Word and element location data
****************

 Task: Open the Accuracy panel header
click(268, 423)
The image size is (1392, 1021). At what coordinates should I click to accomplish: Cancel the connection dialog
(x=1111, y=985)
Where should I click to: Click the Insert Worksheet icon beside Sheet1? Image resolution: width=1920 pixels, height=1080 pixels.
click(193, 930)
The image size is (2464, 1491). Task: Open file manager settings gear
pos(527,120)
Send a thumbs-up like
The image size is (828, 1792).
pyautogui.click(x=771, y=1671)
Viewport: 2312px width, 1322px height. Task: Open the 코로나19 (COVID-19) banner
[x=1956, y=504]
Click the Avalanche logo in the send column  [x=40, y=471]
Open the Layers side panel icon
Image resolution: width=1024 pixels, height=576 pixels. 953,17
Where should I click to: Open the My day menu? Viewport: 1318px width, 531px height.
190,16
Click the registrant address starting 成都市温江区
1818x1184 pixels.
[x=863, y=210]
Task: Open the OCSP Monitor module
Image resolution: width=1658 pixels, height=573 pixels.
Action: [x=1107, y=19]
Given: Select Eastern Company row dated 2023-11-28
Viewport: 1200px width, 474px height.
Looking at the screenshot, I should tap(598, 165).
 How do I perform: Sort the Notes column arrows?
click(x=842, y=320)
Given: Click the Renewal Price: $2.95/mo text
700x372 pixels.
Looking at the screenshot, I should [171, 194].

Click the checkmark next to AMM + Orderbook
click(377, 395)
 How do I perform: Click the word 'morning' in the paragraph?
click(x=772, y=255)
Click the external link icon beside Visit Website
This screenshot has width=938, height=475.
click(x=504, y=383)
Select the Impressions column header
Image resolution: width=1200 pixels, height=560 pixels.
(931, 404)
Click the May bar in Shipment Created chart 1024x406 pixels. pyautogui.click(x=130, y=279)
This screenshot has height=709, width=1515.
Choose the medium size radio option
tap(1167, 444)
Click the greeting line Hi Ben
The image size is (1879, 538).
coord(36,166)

****************

What the task requires ▸
Transcribe the records word for word, from the start of the records through the line containing "pyautogui.click(x=771, y=1671)", including that line.

Full response ▸
 Task: Open the Accuracy panel header
click(268, 423)
The image size is (1392, 1021). At what coordinates should I click to accomplish: Cancel the connection dialog
(x=1111, y=985)
Where should I click to: Click the Insert Worksheet icon beside Sheet1? Image resolution: width=1920 pixels, height=1080 pixels.
click(193, 930)
The image size is (2464, 1491). Task: Open file manager settings gear
pos(527,120)
Send a thumbs-up like
The image size is (828, 1792).
pyautogui.click(x=771, y=1671)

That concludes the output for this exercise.